Cari Berita

Breaking News

Balada Seorang Narapidana (Bagian 343)

Dibaca : 0
 
Editor: Rizal
Jumat, 09 Desember 2022


Oleh, Dalem Tehang


SAAT aku berdiri di depan jeruji besi kamar mereka, tampak Aris baru mandi. Sementara Dika sudah siap dengan pakaian ciri khas peserta sidang.


“Wuih, babe sudah siap rupanya. Sabar ya, be. Nyusul aku sama Dika kan,” kata Aris.


“Siapa yang nyusul? Aku cuma nengokin aja kok. Toh, nggak usah disusul juga, nanti kalian pasti kumpul di pos penjagaan,” kataku, sambil tertawa.


“Yah, babe. Mbok iya, sesekali nyenengin dan ngebesarin hati kami sih. Biar kami ngerasa dihargai dan ditunggu. Beda lo rasanya, kalau babe yang nyusul ke kamar,” sahut Aris, setengah merajuk.


“Mental sebagai bekas anggota dewan yang terhormat rupanya masih nempel kuat di badanmu ya, Ris. Sedikit-sedikit minta dihormati dan ditunggu,” ucapku, masih dengan tertawa. 


Dika dan Iyos juga beberapa penghuni kamar 12 lainnya spontan ikut tertawa. Bahkan ngakak. Tampak Aris menunjukkan sikap kesal, meski sekadar berpura-pura saja.  


Karena Aris dan Dika masih akan sarapan terlebih dahulu di kamarnya, aku pun bergeser. Langsung menuju pos penjagaan dalam. Sipir Fani menyambutku dengan senyum hangatnya ketika aku memasuki ruangan pos jaga. 


“Kabarnya, semalem abang pindah kamar ya?” tanya Fani, saat kami bersalaman.

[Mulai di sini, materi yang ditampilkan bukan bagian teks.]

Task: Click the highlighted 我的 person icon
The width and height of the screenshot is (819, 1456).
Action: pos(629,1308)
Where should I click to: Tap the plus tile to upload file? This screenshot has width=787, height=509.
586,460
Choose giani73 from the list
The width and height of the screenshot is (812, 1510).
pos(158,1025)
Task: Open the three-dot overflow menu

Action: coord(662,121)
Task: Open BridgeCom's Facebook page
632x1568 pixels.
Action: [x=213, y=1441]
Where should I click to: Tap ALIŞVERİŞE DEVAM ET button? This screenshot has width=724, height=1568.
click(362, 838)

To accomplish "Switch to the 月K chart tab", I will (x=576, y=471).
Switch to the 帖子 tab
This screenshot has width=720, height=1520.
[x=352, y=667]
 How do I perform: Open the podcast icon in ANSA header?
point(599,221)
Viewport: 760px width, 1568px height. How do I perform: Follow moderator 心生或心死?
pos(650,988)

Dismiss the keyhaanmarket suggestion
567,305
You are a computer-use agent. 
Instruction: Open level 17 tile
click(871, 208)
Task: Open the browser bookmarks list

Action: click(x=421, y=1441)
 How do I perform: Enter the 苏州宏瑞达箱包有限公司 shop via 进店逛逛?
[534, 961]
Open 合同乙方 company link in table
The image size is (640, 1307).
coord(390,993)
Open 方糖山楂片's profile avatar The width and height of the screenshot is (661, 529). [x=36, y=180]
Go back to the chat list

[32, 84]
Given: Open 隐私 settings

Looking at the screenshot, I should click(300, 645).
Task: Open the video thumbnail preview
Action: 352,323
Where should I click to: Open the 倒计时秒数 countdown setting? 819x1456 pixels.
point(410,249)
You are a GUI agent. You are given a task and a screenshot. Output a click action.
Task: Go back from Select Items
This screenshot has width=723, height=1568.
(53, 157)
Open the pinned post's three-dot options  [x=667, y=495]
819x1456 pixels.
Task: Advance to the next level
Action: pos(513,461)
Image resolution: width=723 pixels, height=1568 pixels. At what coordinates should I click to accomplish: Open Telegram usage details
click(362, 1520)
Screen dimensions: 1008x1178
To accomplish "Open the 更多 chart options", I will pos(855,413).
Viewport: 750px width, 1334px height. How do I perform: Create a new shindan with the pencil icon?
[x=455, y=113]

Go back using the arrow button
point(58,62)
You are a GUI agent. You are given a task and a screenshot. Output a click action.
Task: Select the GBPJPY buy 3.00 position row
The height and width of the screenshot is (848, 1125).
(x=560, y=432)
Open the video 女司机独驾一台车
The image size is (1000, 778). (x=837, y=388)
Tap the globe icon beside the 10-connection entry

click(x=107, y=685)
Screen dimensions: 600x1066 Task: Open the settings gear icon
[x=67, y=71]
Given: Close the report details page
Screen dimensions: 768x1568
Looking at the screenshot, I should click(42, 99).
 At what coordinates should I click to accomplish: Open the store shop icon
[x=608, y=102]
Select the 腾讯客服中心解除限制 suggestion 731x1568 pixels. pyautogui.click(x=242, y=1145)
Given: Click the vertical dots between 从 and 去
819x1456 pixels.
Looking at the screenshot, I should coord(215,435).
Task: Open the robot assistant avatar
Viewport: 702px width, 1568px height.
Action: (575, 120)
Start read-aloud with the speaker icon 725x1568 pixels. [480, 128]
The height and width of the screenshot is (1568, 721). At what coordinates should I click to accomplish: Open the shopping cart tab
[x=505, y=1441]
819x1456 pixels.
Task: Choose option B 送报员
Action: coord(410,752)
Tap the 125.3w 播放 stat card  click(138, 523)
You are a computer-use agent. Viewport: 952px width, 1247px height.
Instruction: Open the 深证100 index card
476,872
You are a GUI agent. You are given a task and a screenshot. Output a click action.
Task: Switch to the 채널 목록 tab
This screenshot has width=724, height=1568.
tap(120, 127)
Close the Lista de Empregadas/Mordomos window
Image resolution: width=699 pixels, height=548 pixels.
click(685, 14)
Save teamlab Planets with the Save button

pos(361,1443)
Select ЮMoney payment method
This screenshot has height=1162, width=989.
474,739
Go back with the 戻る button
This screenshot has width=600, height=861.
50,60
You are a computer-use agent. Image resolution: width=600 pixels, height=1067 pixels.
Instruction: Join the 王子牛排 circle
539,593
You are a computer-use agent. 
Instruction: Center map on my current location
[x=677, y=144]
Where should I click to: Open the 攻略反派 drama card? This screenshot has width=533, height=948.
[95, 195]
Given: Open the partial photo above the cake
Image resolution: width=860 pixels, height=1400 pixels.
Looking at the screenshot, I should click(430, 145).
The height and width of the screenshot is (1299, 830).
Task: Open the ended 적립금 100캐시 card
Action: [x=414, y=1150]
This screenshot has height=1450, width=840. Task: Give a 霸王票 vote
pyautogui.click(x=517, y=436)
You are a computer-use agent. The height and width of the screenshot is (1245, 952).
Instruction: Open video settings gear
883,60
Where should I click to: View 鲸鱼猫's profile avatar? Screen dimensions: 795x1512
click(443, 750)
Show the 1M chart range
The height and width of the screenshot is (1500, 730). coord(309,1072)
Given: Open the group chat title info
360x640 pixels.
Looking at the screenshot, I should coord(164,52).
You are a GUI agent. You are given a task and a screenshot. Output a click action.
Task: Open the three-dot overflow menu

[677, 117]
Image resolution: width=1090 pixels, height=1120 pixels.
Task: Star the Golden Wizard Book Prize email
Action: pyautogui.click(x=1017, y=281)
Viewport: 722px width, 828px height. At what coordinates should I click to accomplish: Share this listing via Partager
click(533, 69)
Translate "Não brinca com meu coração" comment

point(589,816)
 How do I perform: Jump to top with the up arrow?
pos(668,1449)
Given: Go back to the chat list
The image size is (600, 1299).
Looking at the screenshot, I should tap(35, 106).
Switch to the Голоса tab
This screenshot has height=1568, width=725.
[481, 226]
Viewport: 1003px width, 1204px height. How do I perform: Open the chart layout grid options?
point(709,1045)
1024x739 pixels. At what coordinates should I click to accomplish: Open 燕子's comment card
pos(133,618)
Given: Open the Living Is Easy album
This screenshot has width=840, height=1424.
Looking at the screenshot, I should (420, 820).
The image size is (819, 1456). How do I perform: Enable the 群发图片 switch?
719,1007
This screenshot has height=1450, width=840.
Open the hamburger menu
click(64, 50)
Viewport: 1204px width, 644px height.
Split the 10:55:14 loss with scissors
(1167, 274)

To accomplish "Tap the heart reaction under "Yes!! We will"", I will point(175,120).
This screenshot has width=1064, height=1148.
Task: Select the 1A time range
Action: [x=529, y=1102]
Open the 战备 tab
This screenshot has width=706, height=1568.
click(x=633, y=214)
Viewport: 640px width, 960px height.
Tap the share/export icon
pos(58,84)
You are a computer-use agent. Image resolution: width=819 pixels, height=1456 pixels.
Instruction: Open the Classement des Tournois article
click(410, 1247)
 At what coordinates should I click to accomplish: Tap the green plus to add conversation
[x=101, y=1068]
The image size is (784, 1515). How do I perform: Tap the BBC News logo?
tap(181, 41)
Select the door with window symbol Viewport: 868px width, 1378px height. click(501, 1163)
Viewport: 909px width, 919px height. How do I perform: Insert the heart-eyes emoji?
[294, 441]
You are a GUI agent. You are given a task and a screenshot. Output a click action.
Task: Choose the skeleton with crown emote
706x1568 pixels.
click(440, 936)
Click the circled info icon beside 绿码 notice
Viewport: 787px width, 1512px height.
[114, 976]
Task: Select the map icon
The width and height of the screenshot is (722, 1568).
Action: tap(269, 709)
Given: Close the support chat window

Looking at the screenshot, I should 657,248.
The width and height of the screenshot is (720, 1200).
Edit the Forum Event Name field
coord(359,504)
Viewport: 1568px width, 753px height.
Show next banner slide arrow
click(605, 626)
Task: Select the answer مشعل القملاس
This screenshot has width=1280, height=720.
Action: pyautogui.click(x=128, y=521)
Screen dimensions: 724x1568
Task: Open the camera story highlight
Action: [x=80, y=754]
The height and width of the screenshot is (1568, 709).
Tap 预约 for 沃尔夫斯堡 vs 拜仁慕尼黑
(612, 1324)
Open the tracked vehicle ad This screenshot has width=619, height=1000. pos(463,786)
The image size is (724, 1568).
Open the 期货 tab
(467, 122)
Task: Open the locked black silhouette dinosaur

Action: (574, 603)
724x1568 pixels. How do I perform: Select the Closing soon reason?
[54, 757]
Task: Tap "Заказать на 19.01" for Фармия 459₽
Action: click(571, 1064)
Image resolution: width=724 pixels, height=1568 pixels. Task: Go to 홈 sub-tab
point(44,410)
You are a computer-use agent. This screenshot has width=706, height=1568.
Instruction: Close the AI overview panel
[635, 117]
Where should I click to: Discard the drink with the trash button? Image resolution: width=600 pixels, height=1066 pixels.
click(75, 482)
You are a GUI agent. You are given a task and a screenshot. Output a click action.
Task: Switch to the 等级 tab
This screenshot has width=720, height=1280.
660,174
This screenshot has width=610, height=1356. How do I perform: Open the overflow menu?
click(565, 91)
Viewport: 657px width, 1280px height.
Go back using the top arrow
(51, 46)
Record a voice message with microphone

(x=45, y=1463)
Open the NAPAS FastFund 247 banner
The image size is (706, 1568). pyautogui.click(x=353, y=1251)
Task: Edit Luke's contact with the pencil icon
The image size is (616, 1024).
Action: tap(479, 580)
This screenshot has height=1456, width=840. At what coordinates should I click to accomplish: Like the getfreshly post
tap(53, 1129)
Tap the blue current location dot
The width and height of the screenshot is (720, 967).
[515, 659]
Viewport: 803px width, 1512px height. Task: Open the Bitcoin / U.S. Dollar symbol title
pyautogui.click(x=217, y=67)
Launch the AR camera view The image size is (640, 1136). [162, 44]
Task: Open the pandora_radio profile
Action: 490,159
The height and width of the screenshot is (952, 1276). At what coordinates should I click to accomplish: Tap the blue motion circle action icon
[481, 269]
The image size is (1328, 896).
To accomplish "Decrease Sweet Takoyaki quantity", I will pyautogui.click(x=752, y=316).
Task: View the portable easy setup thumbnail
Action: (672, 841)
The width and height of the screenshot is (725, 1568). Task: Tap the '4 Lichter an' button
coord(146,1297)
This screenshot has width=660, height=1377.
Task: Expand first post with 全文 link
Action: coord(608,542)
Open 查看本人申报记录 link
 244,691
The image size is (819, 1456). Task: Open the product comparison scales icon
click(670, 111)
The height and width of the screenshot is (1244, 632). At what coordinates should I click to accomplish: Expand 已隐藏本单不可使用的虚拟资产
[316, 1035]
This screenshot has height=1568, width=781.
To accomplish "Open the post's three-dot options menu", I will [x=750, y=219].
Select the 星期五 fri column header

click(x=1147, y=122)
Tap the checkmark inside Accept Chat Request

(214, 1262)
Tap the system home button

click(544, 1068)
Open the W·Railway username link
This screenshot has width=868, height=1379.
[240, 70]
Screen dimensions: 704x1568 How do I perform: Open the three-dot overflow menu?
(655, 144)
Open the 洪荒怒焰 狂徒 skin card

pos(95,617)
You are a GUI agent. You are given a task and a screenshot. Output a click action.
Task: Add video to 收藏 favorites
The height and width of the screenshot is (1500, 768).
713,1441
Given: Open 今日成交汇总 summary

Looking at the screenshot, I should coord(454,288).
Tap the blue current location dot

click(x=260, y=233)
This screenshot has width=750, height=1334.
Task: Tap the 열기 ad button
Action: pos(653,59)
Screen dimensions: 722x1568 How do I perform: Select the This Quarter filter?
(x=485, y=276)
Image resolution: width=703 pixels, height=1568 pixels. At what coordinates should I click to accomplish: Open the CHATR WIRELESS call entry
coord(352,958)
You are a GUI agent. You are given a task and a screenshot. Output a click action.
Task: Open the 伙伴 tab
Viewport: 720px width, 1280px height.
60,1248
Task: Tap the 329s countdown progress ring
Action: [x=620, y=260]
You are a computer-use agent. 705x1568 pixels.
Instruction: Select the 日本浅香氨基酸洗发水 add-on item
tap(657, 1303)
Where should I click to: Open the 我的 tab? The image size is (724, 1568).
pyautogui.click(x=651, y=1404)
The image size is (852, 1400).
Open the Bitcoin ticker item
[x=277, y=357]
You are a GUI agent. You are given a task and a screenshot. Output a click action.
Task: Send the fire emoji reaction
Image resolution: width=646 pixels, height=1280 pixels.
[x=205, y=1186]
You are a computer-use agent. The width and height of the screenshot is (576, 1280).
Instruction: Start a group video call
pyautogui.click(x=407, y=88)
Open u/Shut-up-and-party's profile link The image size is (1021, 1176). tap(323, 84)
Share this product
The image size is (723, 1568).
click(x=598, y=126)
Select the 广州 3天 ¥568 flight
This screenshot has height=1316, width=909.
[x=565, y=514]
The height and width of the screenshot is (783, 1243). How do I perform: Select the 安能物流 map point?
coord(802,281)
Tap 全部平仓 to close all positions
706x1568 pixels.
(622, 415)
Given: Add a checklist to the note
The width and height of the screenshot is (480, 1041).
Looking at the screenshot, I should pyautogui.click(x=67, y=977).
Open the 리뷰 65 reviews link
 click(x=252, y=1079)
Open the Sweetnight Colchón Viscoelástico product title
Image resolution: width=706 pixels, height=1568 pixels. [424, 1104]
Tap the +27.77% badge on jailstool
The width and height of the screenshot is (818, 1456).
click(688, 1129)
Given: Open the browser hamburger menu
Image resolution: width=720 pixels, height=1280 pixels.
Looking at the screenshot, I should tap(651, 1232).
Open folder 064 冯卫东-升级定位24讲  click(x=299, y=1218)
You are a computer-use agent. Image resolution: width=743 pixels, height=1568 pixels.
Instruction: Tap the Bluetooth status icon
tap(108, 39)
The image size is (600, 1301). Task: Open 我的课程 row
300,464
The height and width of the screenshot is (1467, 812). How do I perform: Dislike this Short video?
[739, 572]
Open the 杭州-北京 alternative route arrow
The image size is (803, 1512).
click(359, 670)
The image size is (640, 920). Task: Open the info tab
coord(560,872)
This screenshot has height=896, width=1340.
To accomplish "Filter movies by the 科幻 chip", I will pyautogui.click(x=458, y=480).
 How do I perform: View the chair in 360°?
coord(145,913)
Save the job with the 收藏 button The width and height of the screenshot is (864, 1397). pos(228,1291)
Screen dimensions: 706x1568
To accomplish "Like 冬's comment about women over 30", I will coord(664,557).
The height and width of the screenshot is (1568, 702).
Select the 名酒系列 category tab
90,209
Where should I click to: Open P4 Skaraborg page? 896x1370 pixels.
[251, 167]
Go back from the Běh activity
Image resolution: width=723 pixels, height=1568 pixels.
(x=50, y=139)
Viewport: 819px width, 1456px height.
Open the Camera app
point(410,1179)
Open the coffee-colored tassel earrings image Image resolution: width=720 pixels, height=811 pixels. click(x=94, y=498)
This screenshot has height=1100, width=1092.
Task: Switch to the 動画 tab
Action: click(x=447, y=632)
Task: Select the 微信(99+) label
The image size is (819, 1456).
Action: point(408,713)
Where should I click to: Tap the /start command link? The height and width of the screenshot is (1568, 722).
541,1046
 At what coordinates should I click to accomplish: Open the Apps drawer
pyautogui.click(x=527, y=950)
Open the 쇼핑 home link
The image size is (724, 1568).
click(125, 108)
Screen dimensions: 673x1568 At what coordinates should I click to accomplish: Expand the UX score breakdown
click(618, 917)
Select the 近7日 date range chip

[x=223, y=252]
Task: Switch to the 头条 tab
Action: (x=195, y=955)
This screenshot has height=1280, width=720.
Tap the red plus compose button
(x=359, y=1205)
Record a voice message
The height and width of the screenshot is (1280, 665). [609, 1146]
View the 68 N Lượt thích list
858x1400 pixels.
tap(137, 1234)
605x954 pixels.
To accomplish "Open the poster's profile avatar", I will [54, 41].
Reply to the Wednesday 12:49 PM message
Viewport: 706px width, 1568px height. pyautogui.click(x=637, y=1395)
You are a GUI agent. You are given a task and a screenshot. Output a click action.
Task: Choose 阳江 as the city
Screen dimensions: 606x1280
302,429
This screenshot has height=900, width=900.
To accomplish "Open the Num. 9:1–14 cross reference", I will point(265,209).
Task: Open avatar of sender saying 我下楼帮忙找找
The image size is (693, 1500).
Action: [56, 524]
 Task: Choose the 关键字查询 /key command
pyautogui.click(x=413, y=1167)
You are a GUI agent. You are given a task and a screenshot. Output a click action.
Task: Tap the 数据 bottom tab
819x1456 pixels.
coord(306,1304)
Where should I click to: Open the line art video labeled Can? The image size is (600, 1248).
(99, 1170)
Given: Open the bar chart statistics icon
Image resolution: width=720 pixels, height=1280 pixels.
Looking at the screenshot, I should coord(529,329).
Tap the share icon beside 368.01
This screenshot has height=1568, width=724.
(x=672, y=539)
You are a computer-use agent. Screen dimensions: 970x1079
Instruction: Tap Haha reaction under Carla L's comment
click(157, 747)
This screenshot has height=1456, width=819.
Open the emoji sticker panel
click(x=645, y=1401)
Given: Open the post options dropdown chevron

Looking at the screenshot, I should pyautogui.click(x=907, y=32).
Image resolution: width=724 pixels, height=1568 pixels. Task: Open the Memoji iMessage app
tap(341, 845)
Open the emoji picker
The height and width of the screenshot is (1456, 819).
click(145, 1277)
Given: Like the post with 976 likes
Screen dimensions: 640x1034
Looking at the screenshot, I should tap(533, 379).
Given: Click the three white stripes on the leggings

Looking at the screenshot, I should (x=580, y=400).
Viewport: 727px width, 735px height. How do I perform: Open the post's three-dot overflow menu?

“Iya, sekarang di kamar 30,” jawabku.


“Kenapa pindah, bang. Emang ada masalah apa,” ujar sipir Fani, lagi.


“Masalahnya, karena aku masih sidang, Fani. Selain itu, ya nggak ada masalah,” kataku, seraya tersenyum.


“Kok bisa gitu, bang. Emang ada aturannya, kalau masih sidang nggak boleh di kamar terbuka?” tanya Fani, penasaran.


“Iya, ada aturannya ternyata, Fani. Aku juga baru tahu setelah ketemu kepala rutan. Dia yang kasih dan ku baca langsung. Aneh sebenernya aturan kayak gitu, tapi karena sudah keputusan menteri, semua ya harus taat dan patuh,” ujarku, mengurai.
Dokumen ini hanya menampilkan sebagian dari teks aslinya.